> _What is required_
Quote the full listing word for word.
########
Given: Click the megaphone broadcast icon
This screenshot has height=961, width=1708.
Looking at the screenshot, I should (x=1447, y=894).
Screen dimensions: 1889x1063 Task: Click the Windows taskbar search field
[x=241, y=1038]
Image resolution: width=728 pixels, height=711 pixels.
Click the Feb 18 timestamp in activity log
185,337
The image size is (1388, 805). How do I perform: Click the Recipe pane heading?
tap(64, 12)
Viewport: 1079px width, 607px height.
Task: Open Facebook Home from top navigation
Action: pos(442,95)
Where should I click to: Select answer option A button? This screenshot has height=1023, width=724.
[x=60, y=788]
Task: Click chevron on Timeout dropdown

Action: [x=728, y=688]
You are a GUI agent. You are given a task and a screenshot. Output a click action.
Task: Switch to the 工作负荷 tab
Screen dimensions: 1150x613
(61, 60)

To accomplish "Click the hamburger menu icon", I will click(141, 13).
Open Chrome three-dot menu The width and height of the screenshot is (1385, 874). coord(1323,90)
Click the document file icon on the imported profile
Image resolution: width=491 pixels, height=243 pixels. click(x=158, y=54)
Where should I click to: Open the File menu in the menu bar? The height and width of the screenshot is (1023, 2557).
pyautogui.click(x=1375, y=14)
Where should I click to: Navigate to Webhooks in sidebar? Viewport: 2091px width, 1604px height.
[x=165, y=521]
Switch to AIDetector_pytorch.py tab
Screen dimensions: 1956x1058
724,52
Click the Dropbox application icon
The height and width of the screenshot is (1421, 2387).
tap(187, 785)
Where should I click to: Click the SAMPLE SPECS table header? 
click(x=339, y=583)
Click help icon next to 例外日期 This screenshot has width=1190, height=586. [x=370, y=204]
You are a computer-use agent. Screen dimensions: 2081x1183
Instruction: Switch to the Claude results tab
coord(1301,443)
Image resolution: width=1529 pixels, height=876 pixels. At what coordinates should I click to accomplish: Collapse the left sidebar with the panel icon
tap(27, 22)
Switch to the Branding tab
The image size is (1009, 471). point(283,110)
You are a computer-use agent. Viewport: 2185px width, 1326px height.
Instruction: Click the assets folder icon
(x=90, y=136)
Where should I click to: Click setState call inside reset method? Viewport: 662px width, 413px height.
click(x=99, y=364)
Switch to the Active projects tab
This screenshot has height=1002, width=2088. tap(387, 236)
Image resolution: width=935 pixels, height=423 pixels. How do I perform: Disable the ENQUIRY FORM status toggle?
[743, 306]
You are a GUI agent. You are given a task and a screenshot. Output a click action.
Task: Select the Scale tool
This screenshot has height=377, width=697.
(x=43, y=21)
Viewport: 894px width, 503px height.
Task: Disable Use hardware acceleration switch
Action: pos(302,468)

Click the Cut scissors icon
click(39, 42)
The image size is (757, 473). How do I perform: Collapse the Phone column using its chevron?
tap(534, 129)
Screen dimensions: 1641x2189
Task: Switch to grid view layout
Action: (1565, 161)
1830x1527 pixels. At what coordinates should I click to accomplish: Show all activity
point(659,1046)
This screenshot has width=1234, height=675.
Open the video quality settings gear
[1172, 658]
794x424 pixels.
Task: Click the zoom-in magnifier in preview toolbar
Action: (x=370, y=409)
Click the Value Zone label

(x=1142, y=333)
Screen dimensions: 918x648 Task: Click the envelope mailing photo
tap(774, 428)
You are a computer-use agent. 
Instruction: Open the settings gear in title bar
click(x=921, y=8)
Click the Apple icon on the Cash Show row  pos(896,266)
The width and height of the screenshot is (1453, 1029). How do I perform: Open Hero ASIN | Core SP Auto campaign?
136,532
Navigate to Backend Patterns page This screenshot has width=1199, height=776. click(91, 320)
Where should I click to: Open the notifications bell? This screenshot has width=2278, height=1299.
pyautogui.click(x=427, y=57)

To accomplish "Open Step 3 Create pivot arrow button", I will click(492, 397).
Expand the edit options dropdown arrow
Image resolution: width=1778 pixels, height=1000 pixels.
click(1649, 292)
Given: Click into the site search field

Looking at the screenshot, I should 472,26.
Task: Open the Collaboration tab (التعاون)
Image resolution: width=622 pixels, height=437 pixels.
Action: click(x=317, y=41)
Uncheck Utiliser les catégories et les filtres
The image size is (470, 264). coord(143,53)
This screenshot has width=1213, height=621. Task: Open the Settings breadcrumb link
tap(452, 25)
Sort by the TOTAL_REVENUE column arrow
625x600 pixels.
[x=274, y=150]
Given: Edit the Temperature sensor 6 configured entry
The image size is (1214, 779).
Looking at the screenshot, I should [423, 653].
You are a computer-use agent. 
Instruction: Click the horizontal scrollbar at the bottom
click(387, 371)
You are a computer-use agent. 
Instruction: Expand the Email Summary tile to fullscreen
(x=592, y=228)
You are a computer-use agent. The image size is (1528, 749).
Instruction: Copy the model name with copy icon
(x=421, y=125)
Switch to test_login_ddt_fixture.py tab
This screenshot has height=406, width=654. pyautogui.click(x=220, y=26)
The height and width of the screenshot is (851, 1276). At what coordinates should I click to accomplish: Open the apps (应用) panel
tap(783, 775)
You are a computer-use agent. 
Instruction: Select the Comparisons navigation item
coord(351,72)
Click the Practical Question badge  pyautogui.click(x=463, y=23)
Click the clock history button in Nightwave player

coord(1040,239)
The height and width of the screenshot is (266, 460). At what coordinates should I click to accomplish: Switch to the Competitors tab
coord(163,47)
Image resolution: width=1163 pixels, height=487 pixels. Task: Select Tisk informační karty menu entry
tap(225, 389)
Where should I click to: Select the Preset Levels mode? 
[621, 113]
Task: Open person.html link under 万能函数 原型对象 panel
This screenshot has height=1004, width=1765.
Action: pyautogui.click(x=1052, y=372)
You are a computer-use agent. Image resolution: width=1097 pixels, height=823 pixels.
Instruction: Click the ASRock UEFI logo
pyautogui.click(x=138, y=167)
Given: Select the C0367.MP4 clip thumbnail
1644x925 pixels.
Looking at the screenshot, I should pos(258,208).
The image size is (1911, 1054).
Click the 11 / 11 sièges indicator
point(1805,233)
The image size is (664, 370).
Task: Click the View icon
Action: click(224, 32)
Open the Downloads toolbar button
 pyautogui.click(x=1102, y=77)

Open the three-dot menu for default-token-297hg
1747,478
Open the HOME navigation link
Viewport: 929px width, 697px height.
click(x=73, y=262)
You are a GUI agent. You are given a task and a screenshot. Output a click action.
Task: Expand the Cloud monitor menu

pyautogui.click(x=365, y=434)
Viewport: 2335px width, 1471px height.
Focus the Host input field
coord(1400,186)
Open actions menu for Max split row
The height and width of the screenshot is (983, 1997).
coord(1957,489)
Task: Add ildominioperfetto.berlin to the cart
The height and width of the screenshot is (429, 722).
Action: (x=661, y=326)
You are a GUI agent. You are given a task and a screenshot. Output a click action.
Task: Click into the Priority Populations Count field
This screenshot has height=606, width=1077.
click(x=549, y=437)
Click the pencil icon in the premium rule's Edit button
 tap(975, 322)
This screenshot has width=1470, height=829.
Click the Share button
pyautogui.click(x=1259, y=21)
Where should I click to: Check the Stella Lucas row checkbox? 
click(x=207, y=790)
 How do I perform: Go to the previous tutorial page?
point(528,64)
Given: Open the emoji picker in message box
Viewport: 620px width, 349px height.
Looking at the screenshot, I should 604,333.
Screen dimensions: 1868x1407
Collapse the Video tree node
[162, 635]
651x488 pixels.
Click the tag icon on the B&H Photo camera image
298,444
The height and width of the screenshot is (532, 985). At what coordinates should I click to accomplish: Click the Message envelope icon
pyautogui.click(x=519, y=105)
########
> _Your response_
Given: Click the megaphone broadcast icon
This screenshot has height=961, width=1708.
Looking at the screenshot, I should (x=1447, y=894).
Screen dimensions: 1889x1063 Task: Click the Windows taskbar search field
[x=241, y=1038]
Image resolution: width=728 pixels, height=711 pixels.
Click the Feb 18 timestamp in activity log
185,337
The image size is (1388, 805). How do I perform: Click the Recipe pane heading?
tap(64, 12)
Viewport: 1079px width, 607px height.
Task: Open Facebook Home from top navigation
Action: pos(442,95)
Where should I click to: Select answer option A button? This screenshot has height=1023, width=724.
[x=60, y=788]
Task: Click chevron on Timeout dropdown

Action: [x=728, y=688]
You are a GUI agent. You are given a task and a screenshot. Output a click action.
Task: Switch to the 工作负荷 tab
Screen dimensions: 1150x613
(61, 60)

To accomplish "Click the hamburger menu icon", I will click(141, 13).
Open Chrome three-dot menu The width and height of the screenshot is (1385, 874). coord(1323,90)
Click the document file icon on the imported profile
Image resolution: width=491 pixels, height=243 pixels. click(x=158, y=54)
Where should I click to: Open the File menu in the menu bar? The height and width of the screenshot is (1023, 2557).
pyautogui.click(x=1375, y=14)
Where should I click to: Navigate to Webhooks in sidebar? Viewport: 2091px width, 1604px height.
[x=165, y=521]
Switch to AIDetector_pytorch.py tab
Screen dimensions: 1956x1058
724,52
Click the Dropbox application icon
The height and width of the screenshot is (1421, 2387).
tap(187, 785)
Where should I click to: Click the SAMPLE SPECS table header? 
click(x=339, y=583)
Click help icon next to 例外日期 This screenshot has width=1190, height=586. [x=370, y=204]
You are a computer-use agent. Screen dimensions: 2081x1183
Instruction: Switch to the Claude results tab
coord(1301,443)
Image resolution: width=1529 pixels, height=876 pixels. At what coordinates should I click to accomplish: Collapse the left sidebar with the panel icon
tap(27, 22)
Switch to the Branding tab
The image size is (1009, 471). point(283,110)
You are a computer-use agent. Viewport: 2185px width, 1326px height.
Instruction: Click the assets folder icon
(x=90, y=136)
Where should I click to: Click setState call inside reset method? Viewport: 662px width, 413px height.
click(x=99, y=364)
Switch to the Active projects tab
This screenshot has height=1002, width=2088. tap(387, 236)
Image resolution: width=935 pixels, height=423 pixels. How do I perform: Disable the ENQUIRY FORM status toggle?
[743, 306]
You are a GUI agent. You are given a task and a screenshot. Output a click action.
Task: Select the Scale tool
This screenshot has height=377, width=697.
(x=43, y=21)
Viewport: 894px width, 503px height.
Task: Disable Use hardware acceleration switch
Action: pos(302,468)

Click the Cut scissors icon
click(39, 42)
The image size is (757, 473). How do I perform: Collapse the Phone column using its chevron?
tap(534, 129)
Screen dimensions: 1641x2189
Task: Switch to grid view layout
Action: (1565, 161)
1830x1527 pixels. At what coordinates should I click to accomplish: Show all activity
point(659,1046)
This screenshot has width=1234, height=675.
Open the video quality settings gear
[1172, 658]
794x424 pixels.
Task: Click the zoom-in magnifier in preview toolbar
Action: (x=370, y=409)
Click the Value Zone label

(x=1142, y=333)
Screen dimensions: 918x648 Task: Click the envelope mailing photo
tap(774, 428)
You are a computer-use agent. 
Instruction: Open the settings gear in title bar
click(x=921, y=8)
Click the Apple icon on the Cash Show row  pos(896,266)
The width and height of the screenshot is (1453, 1029). How do I perform: Open Hero ASIN | Core SP Auto campaign?
136,532
Navigate to Backend Patterns page This screenshot has width=1199, height=776. click(91, 320)
Where should I click to: Open the notifications bell? This screenshot has width=2278, height=1299.
pyautogui.click(x=427, y=57)

To accomplish "Open Step 3 Create pivot arrow button", I will click(492, 397).
Expand the edit options dropdown arrow
Image resolution: width=1778 pixels, height=1000 pixels.
click(1649, 292)
Given: Click into the site search field

Looking at the screenshot, I should 472,26.
Task: Open the Collaboration tab (التعاون)
Image resolution: width=622 pixels, height=437 pixels.
Action: click(x=317, y=41)
Uncheck Utiliser les catégories et les filtres
The image size is (470, 264). coord(143,53)
This screenshot has width=1213, height=621. Task: Open the Settings breadcrumb link
tap(452, 25)
Sort by the TOTAL_REVENUE column arrow
625x600 pixels.
[x=274, y=150]
Given: Edit the Temperature sensor 6 configured entry
The image size is (1214, 779).
Looking at the screenshot, I should [423, 653].
You are a computer-use agent. 
Instruction: Click the horizontal scrollbar at the bottom
click(387, 371)
You are a computer-use agent. 
Instruction: Expand the Email Summary tile to fullscreen
(x=592, y=228)
You are a computer-use agent. The image size is (1528, 749).
Instruction: Copy the model name with copy icon
(x=421, y=125)
Switch to test_login_ddt_fixture.py tab
This screenshot has height=406, width=654. pyautogui.click(x=220, y=26)
The height and width of the screenshot is (851, 1276). At what coordinates should I click to accomplish: Open the apps (应用) panel
tap(783, 775)
You are a computer-use agent. 
Instruction: Select the Comparisons navigation item
coord(351,72)
Click the Practical Question badge  pyautogui.click(x=463, y=23)
Click the clock history button in Nightwave player

coord(1040,239)
The height and width of the screenshot is (266, 460). At what coordinates should I click to accomplish: Switch to the Competitors tab
coord(163,47)
Image resolution: width=1163 pixels, height=487 pixels. Task: Select Tisk informační karty menu entry
tap(225, 389)
Where should I click to: Select the Preset Levels mode? 
[621, 113]
Task: Open person.html link under 万能函数 原型对象 panel
This screenshot has height=1004, width=1765.
Action: pyautogui.click(x=1052, y=372)
You are a computer-use agent. Image resolution: width=1097 pixels, height=823 pixels.
Instruction: Click the ASRock UEFI logo
pyautogui.click(x=138, y=167)
Given: Select the C0367.MP4 clip thumbnail
1644x925 pixels.
Looking at the screenshot, I should pos(258,208).
The image size is (1911, 1054).
Click the 11 / 11 sièges indicator
point(1805,233)
The image size is (664, 370).
Task: Click the View icon
Action: click(224, 32)
Open the Downloads toolbar button
 pyautogui.click(x=1102, y=77)

Open the three-dot menu for default-token-297hg
1747,478
Open the HOME navigation link
Viewport: 929px width, 697px height.
click(x=73, y=262)
You are a GUI agent. You are given a task and a screenshot. Output a click action.
Task: Expand the Cloud monitor menu

pyautogui.click(x=365, y=434)
Viewport: 2335px width, 1471px height.
Focus the Host input field
coord(1400,186)
Open actions menu for Max split row
The height and width of the screenshot is (983, 1997).
coord(1957,489)
Task: Add ildominioperfetto.berlin to the cart
The height and width of the screenshot is (429, 722).
Action: (x=661, y=326)
You are a GUI agent. You are given a task and a screenshot. Output a click action.
Task: Click into the Priority Populations Count field
This screenshot has height=606, width=1077.
click(x=549, y=437)
Click the pencil icon in the premium rule's Edit button
 tap(975, 322)
This screenshot has width=1470, height=829.
Click the Share button
pyautogui.click(x=1259, y=21)
Where should I click to: Check the Stella Lucas row checkbox? 
click(x=207, y=790)
 How do I perform: Go to the previous tutorial page?
point(528,64)
Given: Open the emoji picker in message box
Viewport: 620px width, 349px height.
Looking at the screenshot, I should 604,333.
Screen dimensions: 1868x1407
Collapse the Video tree node
[162, 635]
651x488 pixels.
Click the tag icon on the B&H Photo camera image
298,444
The height and width of the screenshot is (532, 985). At what coordinates should I click to accomplish: Click the Message envelope icon
pyautogui.click(x=519, y=105)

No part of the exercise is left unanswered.